Stored data entries

* BEGIN *

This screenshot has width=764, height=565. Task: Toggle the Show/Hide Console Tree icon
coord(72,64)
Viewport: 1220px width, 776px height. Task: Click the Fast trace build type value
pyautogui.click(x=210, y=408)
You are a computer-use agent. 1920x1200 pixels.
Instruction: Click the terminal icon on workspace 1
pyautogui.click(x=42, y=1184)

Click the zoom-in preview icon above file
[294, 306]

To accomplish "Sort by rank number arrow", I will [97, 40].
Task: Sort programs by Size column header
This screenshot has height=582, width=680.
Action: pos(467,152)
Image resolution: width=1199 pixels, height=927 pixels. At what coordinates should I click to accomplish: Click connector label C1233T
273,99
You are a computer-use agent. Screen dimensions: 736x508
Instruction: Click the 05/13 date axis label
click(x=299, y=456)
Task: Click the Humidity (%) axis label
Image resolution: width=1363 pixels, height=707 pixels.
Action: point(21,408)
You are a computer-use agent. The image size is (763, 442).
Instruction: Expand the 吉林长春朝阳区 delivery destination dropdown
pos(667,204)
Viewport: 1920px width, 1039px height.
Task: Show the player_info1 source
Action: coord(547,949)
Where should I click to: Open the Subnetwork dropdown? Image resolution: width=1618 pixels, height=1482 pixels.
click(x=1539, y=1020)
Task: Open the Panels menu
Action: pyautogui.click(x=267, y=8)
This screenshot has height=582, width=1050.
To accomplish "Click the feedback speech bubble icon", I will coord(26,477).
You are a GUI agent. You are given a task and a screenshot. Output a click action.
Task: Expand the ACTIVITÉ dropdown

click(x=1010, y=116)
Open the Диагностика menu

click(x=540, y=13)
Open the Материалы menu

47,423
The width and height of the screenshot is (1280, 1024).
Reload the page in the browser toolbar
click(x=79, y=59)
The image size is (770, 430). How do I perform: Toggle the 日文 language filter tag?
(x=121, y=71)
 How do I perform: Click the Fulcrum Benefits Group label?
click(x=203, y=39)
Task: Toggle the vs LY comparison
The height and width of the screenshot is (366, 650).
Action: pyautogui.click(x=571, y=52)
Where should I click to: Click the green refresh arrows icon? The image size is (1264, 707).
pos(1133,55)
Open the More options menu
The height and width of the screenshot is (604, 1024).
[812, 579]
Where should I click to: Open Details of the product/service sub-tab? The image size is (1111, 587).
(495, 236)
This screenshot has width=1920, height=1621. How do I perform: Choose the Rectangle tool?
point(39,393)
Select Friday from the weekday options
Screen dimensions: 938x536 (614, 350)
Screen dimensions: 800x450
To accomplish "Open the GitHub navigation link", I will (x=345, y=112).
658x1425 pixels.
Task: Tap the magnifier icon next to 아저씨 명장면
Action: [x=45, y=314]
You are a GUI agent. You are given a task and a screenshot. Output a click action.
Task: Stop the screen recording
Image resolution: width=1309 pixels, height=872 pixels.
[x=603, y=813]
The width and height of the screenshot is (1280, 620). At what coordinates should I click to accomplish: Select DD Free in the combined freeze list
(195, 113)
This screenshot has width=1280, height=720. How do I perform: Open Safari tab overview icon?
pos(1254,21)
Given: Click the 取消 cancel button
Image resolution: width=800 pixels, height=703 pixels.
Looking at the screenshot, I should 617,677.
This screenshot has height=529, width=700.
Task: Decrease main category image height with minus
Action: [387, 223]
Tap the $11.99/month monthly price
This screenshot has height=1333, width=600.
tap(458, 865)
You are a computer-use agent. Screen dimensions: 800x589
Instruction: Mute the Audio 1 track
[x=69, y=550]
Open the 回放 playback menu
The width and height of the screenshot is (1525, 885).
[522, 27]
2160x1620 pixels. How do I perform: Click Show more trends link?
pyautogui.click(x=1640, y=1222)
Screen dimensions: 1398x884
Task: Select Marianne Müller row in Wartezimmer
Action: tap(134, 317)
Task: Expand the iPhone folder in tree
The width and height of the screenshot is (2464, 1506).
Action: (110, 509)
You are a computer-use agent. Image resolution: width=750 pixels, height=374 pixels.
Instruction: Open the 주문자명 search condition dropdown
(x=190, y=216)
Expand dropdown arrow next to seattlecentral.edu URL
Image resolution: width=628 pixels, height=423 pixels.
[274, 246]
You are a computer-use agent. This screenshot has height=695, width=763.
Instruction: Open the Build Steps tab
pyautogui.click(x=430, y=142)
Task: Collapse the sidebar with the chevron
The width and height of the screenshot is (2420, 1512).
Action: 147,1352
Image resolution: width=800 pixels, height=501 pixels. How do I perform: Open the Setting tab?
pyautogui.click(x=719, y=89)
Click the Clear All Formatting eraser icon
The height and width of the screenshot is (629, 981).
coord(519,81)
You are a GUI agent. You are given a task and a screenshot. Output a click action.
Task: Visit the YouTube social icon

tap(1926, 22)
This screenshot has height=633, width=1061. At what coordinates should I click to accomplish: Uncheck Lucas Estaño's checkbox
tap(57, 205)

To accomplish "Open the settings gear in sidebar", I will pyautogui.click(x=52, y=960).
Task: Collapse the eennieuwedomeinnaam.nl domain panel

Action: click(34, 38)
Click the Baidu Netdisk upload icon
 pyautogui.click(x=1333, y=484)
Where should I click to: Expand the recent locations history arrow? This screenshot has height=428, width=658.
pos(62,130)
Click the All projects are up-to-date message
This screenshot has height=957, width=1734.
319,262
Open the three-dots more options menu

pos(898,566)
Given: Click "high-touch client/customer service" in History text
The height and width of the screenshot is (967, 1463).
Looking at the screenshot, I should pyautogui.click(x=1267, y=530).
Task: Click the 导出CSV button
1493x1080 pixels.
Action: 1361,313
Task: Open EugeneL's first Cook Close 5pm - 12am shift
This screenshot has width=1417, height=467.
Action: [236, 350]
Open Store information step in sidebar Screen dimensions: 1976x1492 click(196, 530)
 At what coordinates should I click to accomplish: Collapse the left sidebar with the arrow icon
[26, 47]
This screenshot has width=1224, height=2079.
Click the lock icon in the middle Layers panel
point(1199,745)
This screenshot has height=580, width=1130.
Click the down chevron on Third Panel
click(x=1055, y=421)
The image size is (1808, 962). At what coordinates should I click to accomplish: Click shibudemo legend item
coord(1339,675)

* END *

◆ REQUIRED TASK: Print every line of the data above verbatim, with no changes.

◆ EXERCISE ANSWER:
This screenshot has width=764, height=565. Task: Toggle the Show/Hide Console Tree icon
coord(72,64)
Viewport: 1220px width, 776px height. Task: Click the Fast trace build type value
pyautogui.click(x=210, y=408)
You are a computer-use agent. 1920x1200 pixels.
Instruction: Click the terminal icon on workspace 1
pyautogui.click(x=42, y=1184)

Click the zoom-in preview icon above file
[294, 306]

To accomplish "Sort by rank number arrow", I will [97, 40].
Task: Sort programs by Size column header
This screenshot has height=582, width=680.
Action: pos(467,152)
Image resolution: width=1199 pixels, height=927 pixels. At what coordinates should I click to accomplish: Click connector label C1233T
273,99
You are a computer-use agent. Screen dimensions: 736x508
Instruction: Click the 05/13 date axis label
click(x=299, y=456)
Task: Click the Humidity (%) axis label
Image resolution: width=1363 pixels, height=707 pixels.
Action: point(21,408)
You are a computer-use agent. The image size is (763, 442).
Instruction: Expand the 吉林长春朝阳区 delivery destination dropdown
pos(667,204)
Viewport: 1920px width, 1039px height.
Task: Show the player_info1 source
Action: coord(547,949)
Where should I click to: Open the Subnetwork dropdown? Image resolution: width=1618 pixels, height=1482 pixels.
click(x=1539, y=1020)
Task: Open the Panels menu
Action: pyautogui.click(x=267, y=8)
This screenshot has height=582, width=1050.
To accomplish "Click the feedback speech bubble icon", I will coord(26,477).
You are a GUI agent. You are given a task and a screenshot. Output a click action.
Task: Expand the ACTIVITÉ dropdown

click(x=1010, y=116)
Open the Диагностика menu

click(x=540, y=13)
Open the Материалы menu

47,423
The width and height of the screenshot is (1280, 1024).
Reload the page in the browser toolbar
click(x=79, y=59)
The image size is (770, 430). How do I perform: Toggle the 日文 language filter tag?
(x=121, y=71)
 How do I perform: Click the Fulcrum Benefits Group label?
click(x=203, y=39)
Task: Toggle the vs LY comparison
The height and width of the screenshot is (366, 650).
Action: pyautogui.click(x=571, y=52)
Where should I click to: Click the green refresh arrows icon? The image size is (1264, 707).
pos(1133,55)
Open the More options menu
The height and width of the screenshot is (604, 1024).
[812, 579]
Where should I click to: Open Details of the product/service sub-tab? The image size is (1111, 587).
(495, 236)
This screenshot has width=1920, height=1621. How do I perform: Choose the Rectangle tool?
point(39,393)
Select Friday from the weekday options
Screen dimensions: 938x536 (614, 350)
Screen dimensions: 800x450
To accomplish "Open the GitHub navigation link", I will (x=345, y=112).
658x1425 pixels.
Task: Tap the magnifier icon next to 아저씨 명장면
Action: [x=45, y=314]
You are a GUI agent. You are given a task and a screenshot. Output a click action.
Task: Stop the screen recording
Image resolution: width=1309 pixels, height=872 pixels.
[x=603, y=813]
The width and height of the screenshot is (1280, 620). At what coordinates should I click to accomplish: Select DD Free in the combined freeze list
(195, 113)
This screenshot has width=1280, height=720. How do I perform: Open Safari tab overview icon?
pos(1254,21)
Given: Click the 取消 cancel button
Image resolution: width=800 pixels, height=703 pixels.
Looking at the screenshot, I should 617,677.
This screenshot has height=529, width=700.
Task: Decrease main category image height with minus
Action: [387, 223]
Tap the $11.99/month monthly price
This screenshot has height=1333, width=600.
tap(458, 865)
You are a computer-use agent. Screen dimensions: 800x589
Instruction: Mute the Audio 1 track
[x=69, y=550]
Open the 回放 playback menu
The width and height of the screenshot is (1525, 885).
[522, 27]
2160x1620 pixels. How do I perform: Click Show more trends link?
pyautogui.click(x=1640, y=1222)
Screen dimensions: 1398x884
Task: Select Marianne Müller row in Wartezimmer
Action: tap(134, 317)
Task: Expand the iPhone folder in tree
The width and height of the screenshot is (2464, 1506).
Action: (110, 509)
You are a computer-use agent. Image resolution: width=750 pixels, height=374 pixels.
Instruction: Open the 주문자명 search condition dropdown
(x=190, y=216)
Expand dropdown arrow next to seattlecentral.edu URL
Image resolution: width=628 pixels, height=423 pixels.
[274, 246]
You are a computer-use agent. This screenshot has height=695, width=763.
Instruction: Open the Build Steps tab
pyautogui.click(x=430, y=142)
Task: Collapse the sidebar with the chevron
The width and height of the screenshot is (2420, 1512).
Action: 147,1352
Image resolution: width=800 pixels, height=501 pixels. How do I perform: Open the Setting tab?
pyautogui.click(x=719, y=89)
Click the Clear All Formatting eraser icon
The height and width of the screenshot is (629, 981).
coord(519,81)
You are a GUI agent. You are given a task and a screenshot. Output a click action.
Task: Visit the YouTube social icon

tap(1926, 22)
This screenshot has height=633, width=1061. At what coordinates should I click to accomplish: Uncheck Lucas Estaño's checkbox
tap(57, 205)

To accomplish "Open the settings gear in sidebar", I will pyautogui.click(x=52, y=960).
Task: Collapse the eennieuwedomeinnaam.nl domain panel

Action: click(34, 38)
Click the Baidu Netdisk upload icon
 pyautogui.click(x=1333, y=484)
Where should I click to: Expand the recent locations history arrow? This screenshot has height=428, width=658.
pos(62,130)
Click the All projects are up-to-date message
This screenshot has height=957, width=1734.
319,262
Open the three-dots more options menu

pos(898,566)
Given: Click "high-touch client/customer service" in History text
The height and width of the screenshot is (967, 1463).
Looking at the screenshot, I should pyautogui.click(x=1267, y=530).
Task: Click the 导出CSV button
1493x1080 pixels.
Action: 1361,313
Task: Open EugeneL's first Cook Close 5pm - 12am shift
This screenshot has width=1417, height=467.
Action: [236, 350]
Open Store information step in sidebar Screen dimensions: 1976x1492 click(196, 530)
 At what coordinates should I click to accomplish: Collapse the left sidebar with the arrow icon
[26, 47]
This screenshot has width=1224, height=2079.
Click the lock icon in the middle Layers panel
point(1199,745)
This screenshot has height=580, width=1130.
Click the down chevron on Third Panel
click(x=1055, y=421)
The image size is (1808, 962). At what coordinates should I click to accomplish: Click shibudemo legend item
coord(1339,675)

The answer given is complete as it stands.